Mais cette préciosité ne réside pas seulement dans le fait que l'on aurait pu ne jamais voir ce film. Elle réside aussi dans le fait que ce long-métrage allemand a inspiré beaucoup d'autres classiques du cinéma. En le regardant et en découvrant le personnage de Thomas Hutter, j'ai immédiatement pensé à Polanski et à son "Bal des Vampires" dont le personnage principal ressemble à Hutter jusque dans ses mimiques. De façon moins évidente, on peut aussi penser aux films de monstres de Guillermo del Toro qui classa d'ailleurs ce film dans son top 10. Enfin, on ne peut pas nier que ce film inspira fortement les films de la Hammer.
Pour un cinéphile, voir "Nosferatu le Vampire" sera forcément enrichissant pour mieux appréhender les films cultes qu'il a vu ou qu'il verra. Il est donc aisé de comprendre pourquoi ce film garde une telle aura 94 ans après sa sortie.
Pour autant, il est important de nuancer le propos : ce n'est pas un chef d'oeuvre. Oui, le film est bien mais il a tout de même des défauts. En premier lieu, une certaine niaiserie dans les sentiments des personnages et une naïveté dans leurs comportements : Hutter a 100 000 indices qu'il va avoir à faire à un vampire et il fonce tête baissée dedans. De même, la romance entre Hutter et sa femme dégouline de bons sentiments un peu cucus. Face à la violence qu'a pu représenter ce film pour un spectateur des années 20, ce côté naïf fait un peu tâche. En second lieu, je l'ai trouvé un peu long. Certaines scènes auraient pu être facilement coupées pour garder ce rythme posé mais ne pas ennuyer le spectateur par moment avec des scènes qui n'apportent rien à l'histoire.
Côté défauts, je m'arrêterai là car il y a plus lieu à louer le talent de metteur de scène de Friedrich Wilhelm Murnau qu'à descendre le film. Nosferatu et ses apparitions sont magnifiquement mises en lumière pour trancher avec la pénombre ambiante. Même chose lorsque le metteur en scène joue avec l'ombre de Nosferatu et la taille immense de son comédien Max Schreder : Murnau accentue ainsi la menace et augmente l'angoisse du spectateur.

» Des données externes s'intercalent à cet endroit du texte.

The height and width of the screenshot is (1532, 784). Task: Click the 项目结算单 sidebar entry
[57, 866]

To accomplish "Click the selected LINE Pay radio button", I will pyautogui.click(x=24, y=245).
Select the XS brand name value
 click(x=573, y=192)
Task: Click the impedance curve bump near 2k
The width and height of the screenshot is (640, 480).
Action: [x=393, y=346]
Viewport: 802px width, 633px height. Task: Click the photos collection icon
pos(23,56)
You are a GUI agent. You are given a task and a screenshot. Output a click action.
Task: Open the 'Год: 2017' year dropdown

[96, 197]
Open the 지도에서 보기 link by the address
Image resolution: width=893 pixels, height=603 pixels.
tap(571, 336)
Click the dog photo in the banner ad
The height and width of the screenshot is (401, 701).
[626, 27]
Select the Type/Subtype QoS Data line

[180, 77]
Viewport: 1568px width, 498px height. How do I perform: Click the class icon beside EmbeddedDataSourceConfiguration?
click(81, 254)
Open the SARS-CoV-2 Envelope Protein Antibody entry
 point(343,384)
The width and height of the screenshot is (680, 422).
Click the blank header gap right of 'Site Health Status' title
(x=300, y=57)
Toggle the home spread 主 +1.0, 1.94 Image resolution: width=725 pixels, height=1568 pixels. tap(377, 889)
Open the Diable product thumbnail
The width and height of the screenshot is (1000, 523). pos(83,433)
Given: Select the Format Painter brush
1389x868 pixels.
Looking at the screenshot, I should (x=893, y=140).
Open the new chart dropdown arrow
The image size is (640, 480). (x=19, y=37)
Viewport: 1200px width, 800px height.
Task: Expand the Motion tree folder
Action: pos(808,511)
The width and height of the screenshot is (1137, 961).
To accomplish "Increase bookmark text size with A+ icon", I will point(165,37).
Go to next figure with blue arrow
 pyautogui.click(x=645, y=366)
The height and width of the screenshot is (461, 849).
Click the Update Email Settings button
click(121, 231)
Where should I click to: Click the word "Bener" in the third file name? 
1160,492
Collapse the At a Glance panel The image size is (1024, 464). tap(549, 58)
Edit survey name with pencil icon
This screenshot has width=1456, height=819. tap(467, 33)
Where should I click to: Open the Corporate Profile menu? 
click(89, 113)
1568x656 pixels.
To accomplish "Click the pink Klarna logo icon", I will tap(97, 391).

Pour un film muet, c'est un beau tour de force !
Ainsi, il faut voir "Nosferatu" pour ce qu'il est : un classique du cinéma qui a inspiré de nombreux réalisateurs grâce à son réalisateur talentueux mais qui peut parfois être longuet et niais pour un spectateur de notre époque.
Le choc entre un des grands noms du cinéma expressionniste allemand et le plus célèbre des vampires, loin d'être phénoménal, accouche tout de même de quelques moments de mise en scène époustouflants et d'une réflexion sur le Mal passionnante. Si "Nosferatu" n'est pas le chef-d'oeuvre annoncé, c'est en partie à cause d'un procédé de montage alterné qui alourdit l'ensemble, d'où un manque de fluidité dans une narration ambitieuse mais dont le mode paraît ici peu pertinent. Le film vaut avant tout pour son atmosphère angoissante, créée à la fois par la musique de Galeshka Moravioff et par un choix radical d'une lumière sombre qui s'éclaircit à quelques reprises afin de mieux projeter l'ombre du terrifiant Nosferatu. Le comte Orlok incarne le Mal en puissance sans être pour autant le suspect direct des autorités, celles-ci étant focalisées sur la propagation d'une épidémie de peste et sur le personnage de Knock, sujet admiratif du vampire qui finira lynché par les habitants de la ville attaquée dans une séquence que Lang, contemporain de Murnau, n'aurait sans doute pas renié. Nosferatu reste donc invisible, attaque quelques proies faciles lors de sa traversée maritime et tente de rejoindre Ellen, la femme qu'il aime, fiancée de Hutter qui, lui, aura découvert à temps la véritable nature de son hôte établi dans les Carpates. En bref, "Nosferatu" raconte un amour-double : le premier est d'ordre passionnel (Hutter et Ellen) et le second vampirique, autant physiquement en ce qu'il comporte un désir de conversion que mentalement en ce que le monstre prend le contrôle d'Ellen lors des virées somnambuliques de celle-ci. Ainsi, l'intérêt du classique de Murnau réside dans ce croisement réussi entre l'évocation d'une passion morbide et la représentation d'un monde au bord du chaos.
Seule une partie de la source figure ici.